*Aim of the task*
Count the lines in the records that contain the word "Expand". Give only the number.

*Material supplied*
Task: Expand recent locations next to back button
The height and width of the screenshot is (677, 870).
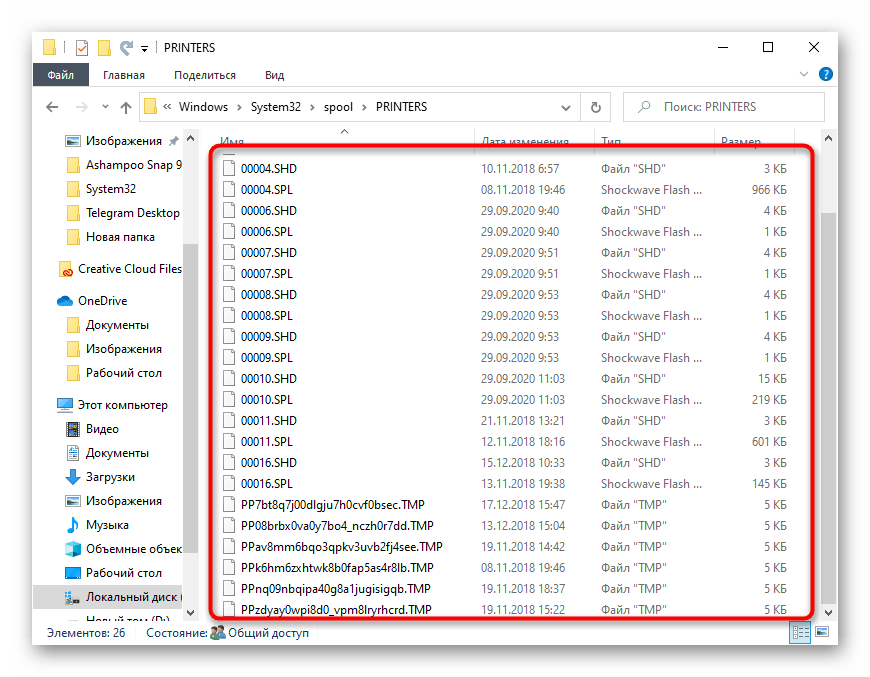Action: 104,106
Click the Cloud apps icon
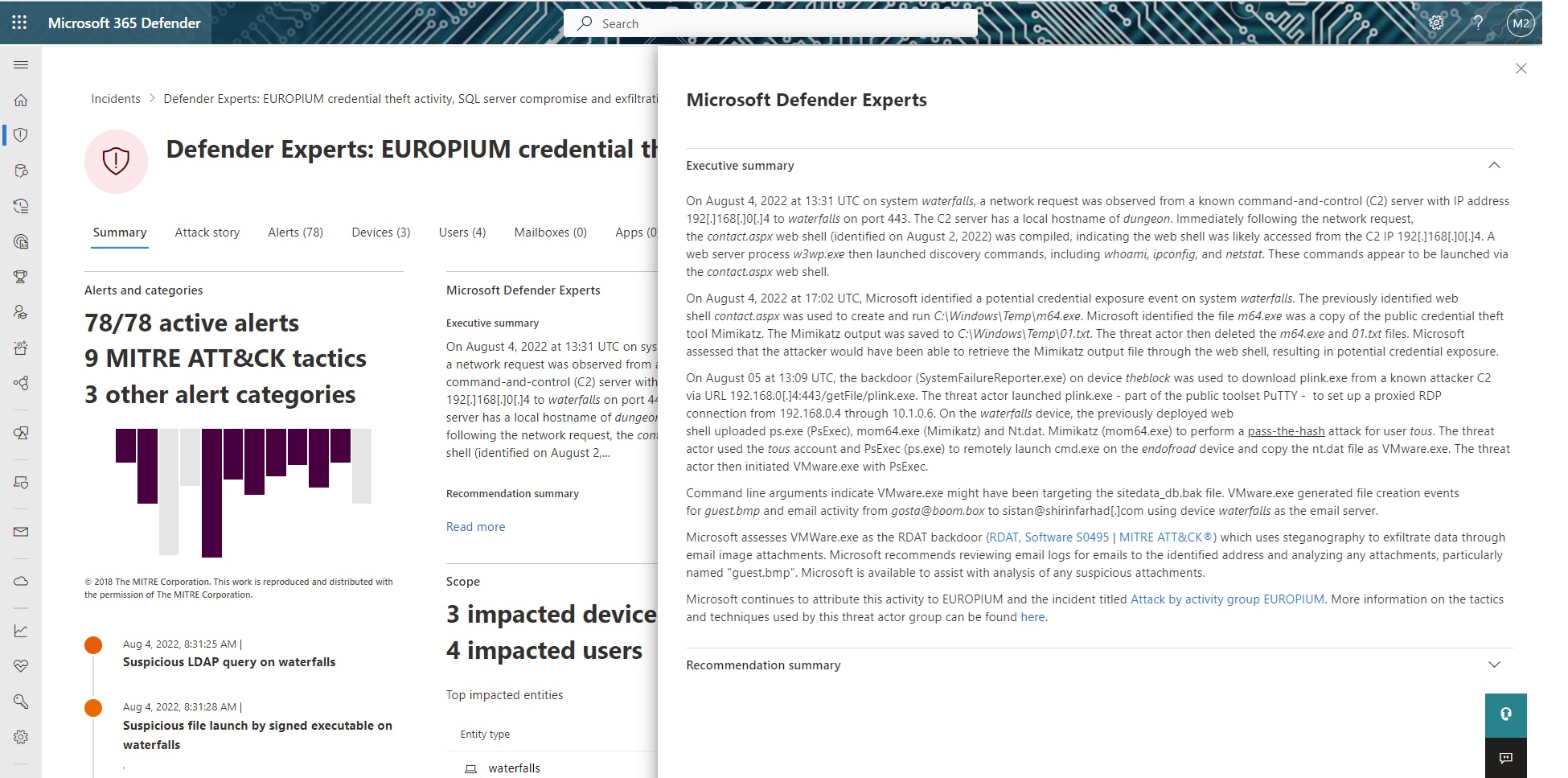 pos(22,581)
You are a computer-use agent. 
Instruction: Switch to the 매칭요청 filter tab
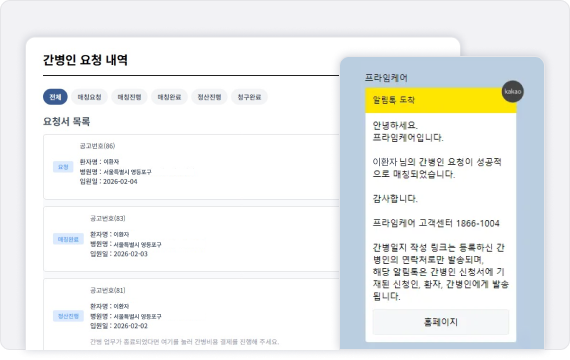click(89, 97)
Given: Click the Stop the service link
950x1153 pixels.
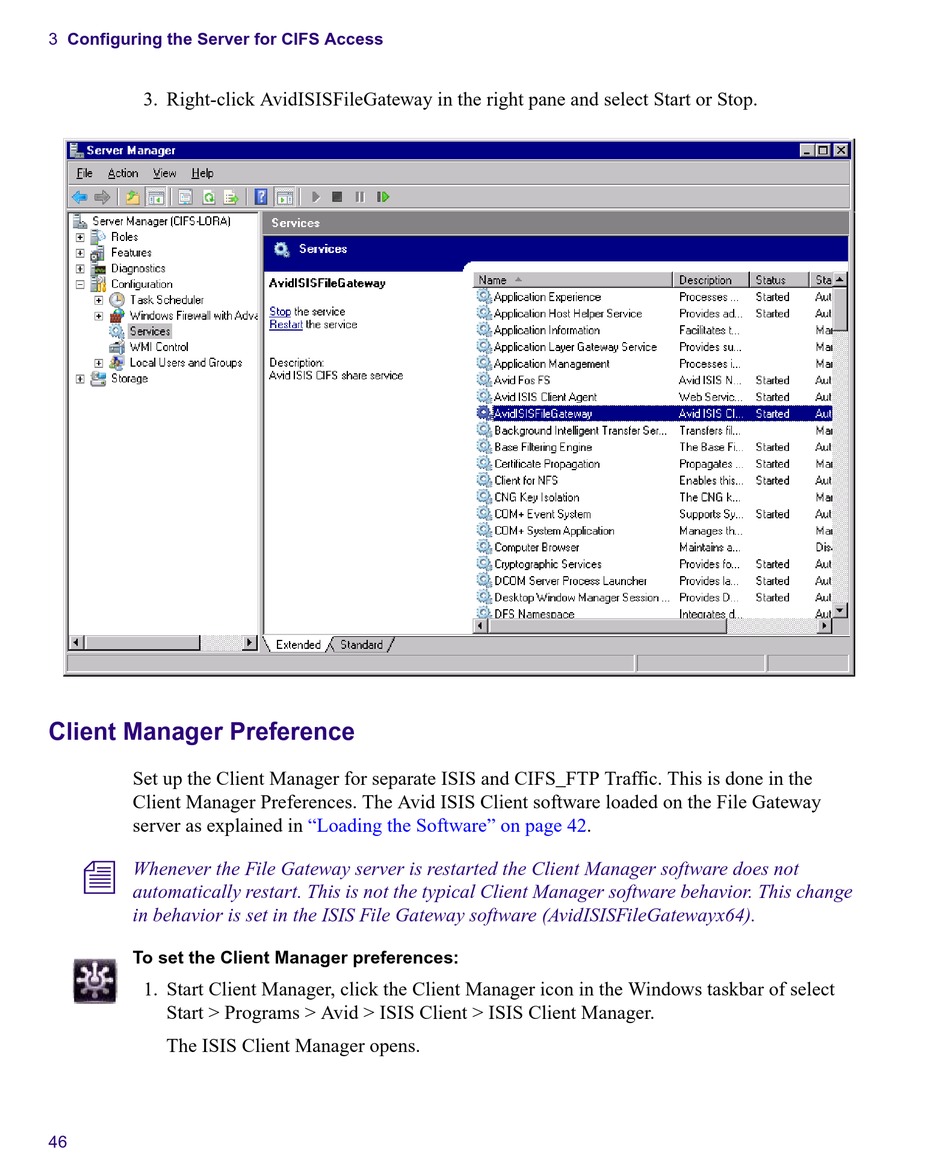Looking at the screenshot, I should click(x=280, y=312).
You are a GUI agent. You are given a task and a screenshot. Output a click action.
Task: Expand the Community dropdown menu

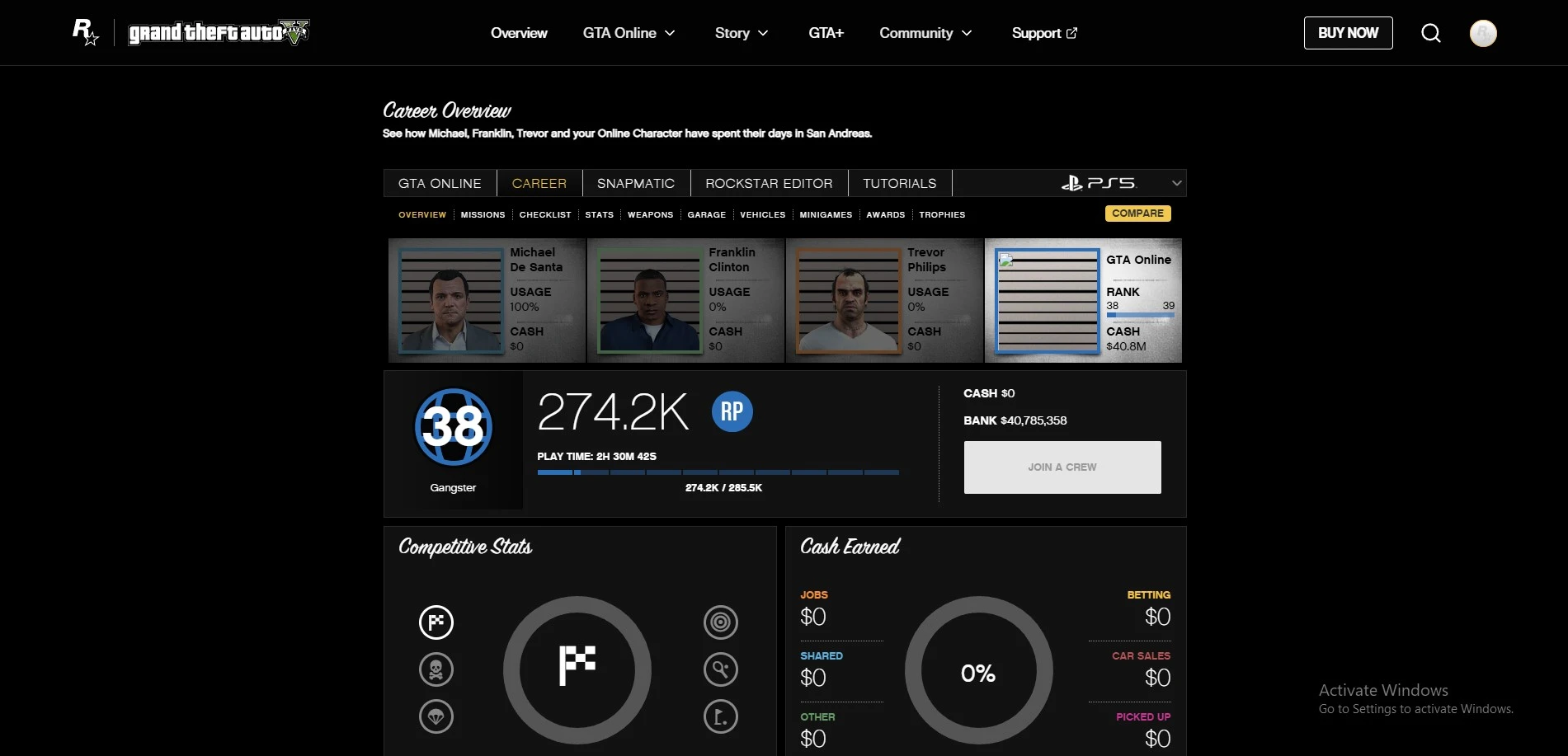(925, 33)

*Solution for this task*
2